Of the Sgraffiti for house decoration which withstand water; that which is used in their production; and how Grotesques are worked on the wall.

§ 91. Sgraffito-work.

Painters have another sort of picture which is drawing and painting both together. This is called sgraffito; it serves only for ornament on the façades of houses and palaces, and is very quickly executed, while it perfectly resists the action of water, because all the outlines, instead of being drawn with charcoal or other similar material, are etched by the hand of the painter with an iron tool. The work is done in this manner. They take lime mixed with sand in the usual fashion and tinge it by means of burnt straw to a tint of a medium colour inclining to pearl grey, a little more towards the dark than the middle tint, and with this they plaster the façade. That done and the façade smoothed, they give it a coat of white all over with the white lime of travertine, and then dust over the (perforated) cartoons, or else draw directly that which they wish to execute. Afterwards pressing upon it with an iron stylus they trace the contours and draw lines on the cement, which, because there is a black substance underneath, shows all the scratches of the tool as marks of drawing.[[230]]

It is customary too to scrape away the white in the backgrounds, and then to prepare a water colour tint, darkish and very watery, and with that reinforce the darks, as one would do on paper; this seen at a distance is most effective. But if there be grotesques or leafage in the design, cast shadows are painted on the background by means of that water colour. This is the work that the painters have called sgraffito, on account of its being scratched by the iron instrument.

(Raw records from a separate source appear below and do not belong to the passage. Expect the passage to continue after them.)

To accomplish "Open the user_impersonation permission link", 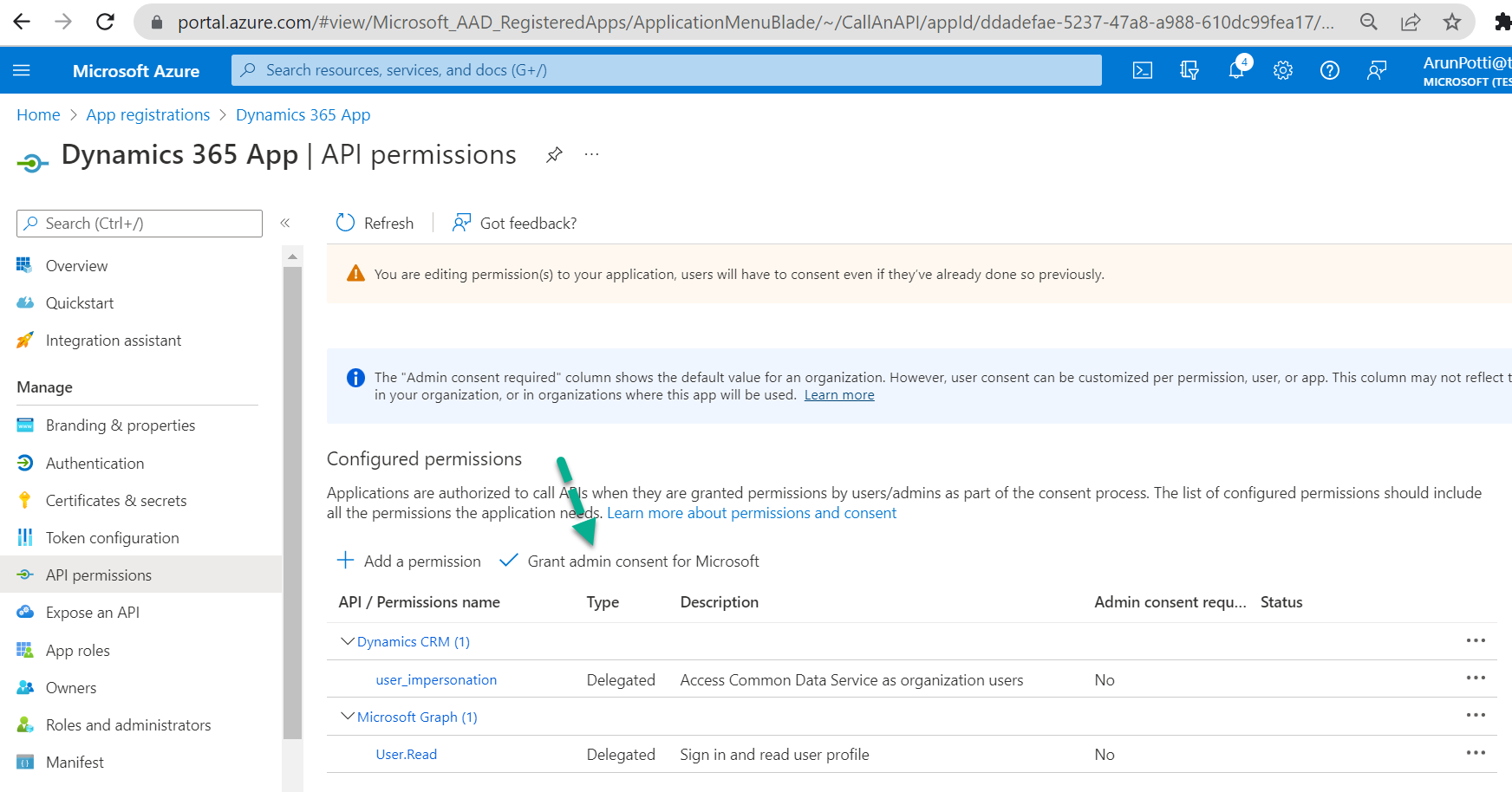I will coord(436,679).
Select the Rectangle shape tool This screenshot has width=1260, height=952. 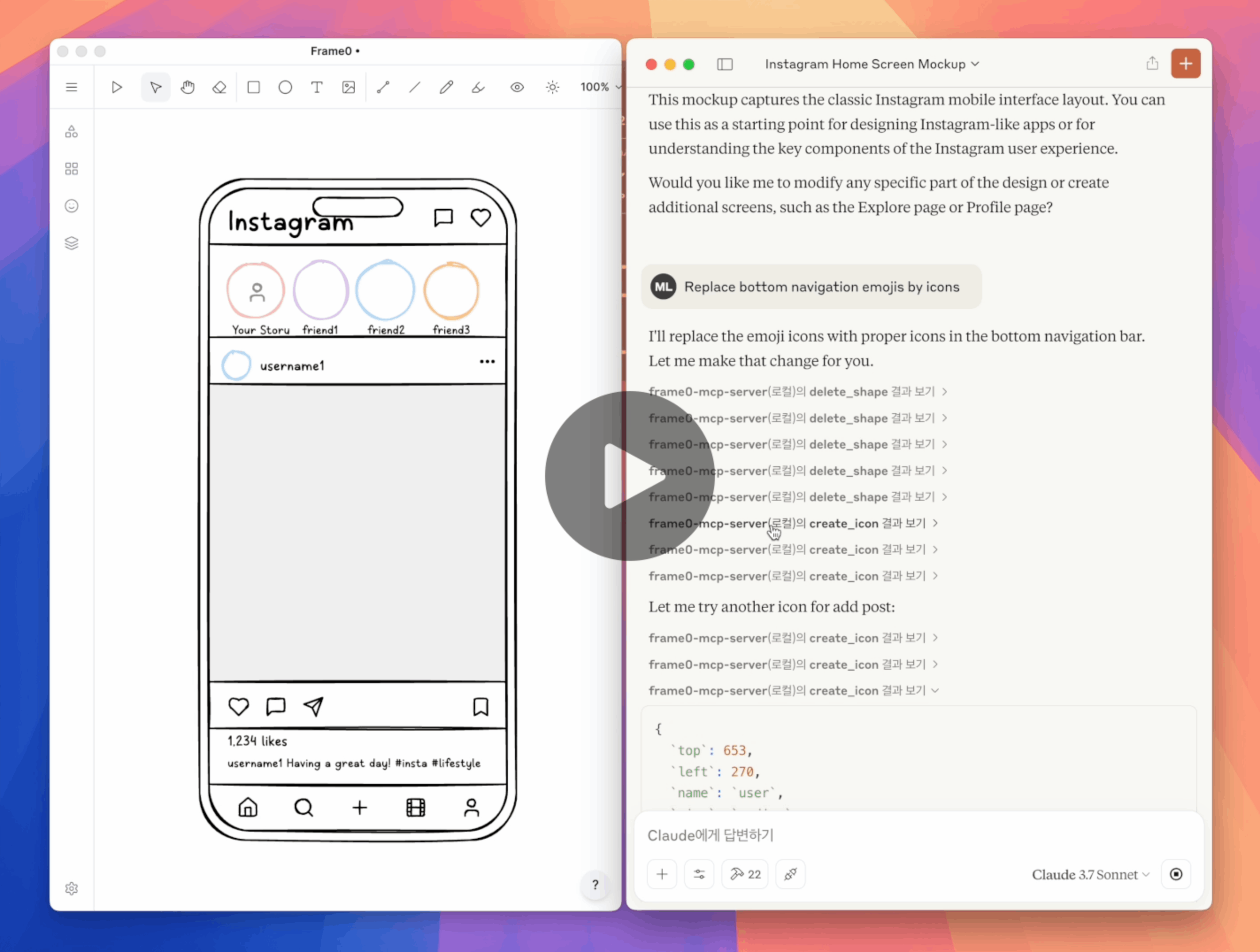254,87
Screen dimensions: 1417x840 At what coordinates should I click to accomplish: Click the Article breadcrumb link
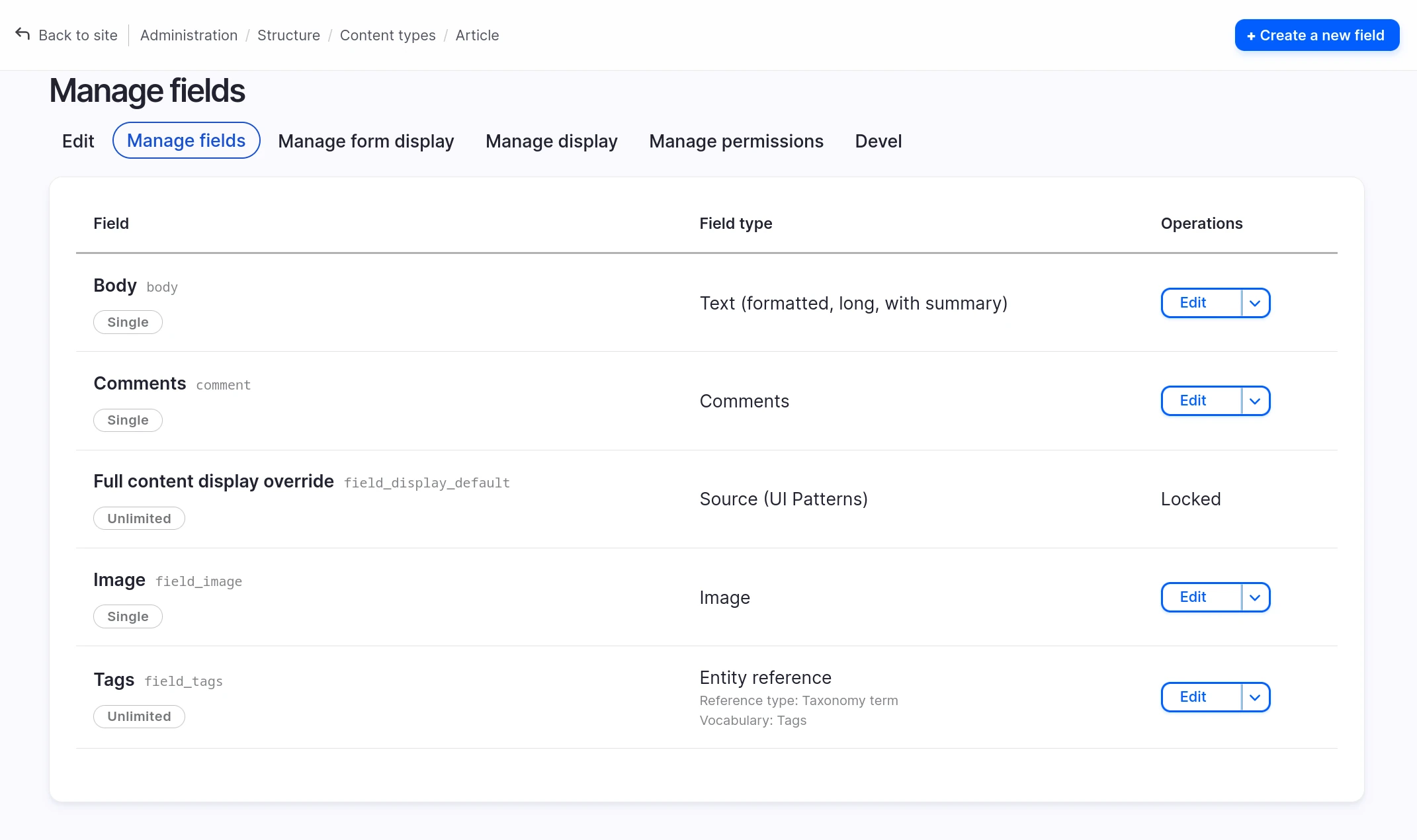pos(477,35)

§ 92. Grotesques, or Fanciful Devices, painted or modelled on Walls.[[231]]

There remains to us now to speak of the grotesques done on the wall. For those, then, that go on a white ground, when the background is not of stucco (white plaster), because the ordinary lime plastering is not white, therefore a thin coat of white is laid over; and that done the cartoons are powdered and the work executed in fresco with opaque colours,[[232]] but these will never have the charm of those worked directly upon the stucco. In this style there may be grotesques both coarse and fine, and these are done in the same way as the figures in fresco or on the dry wall.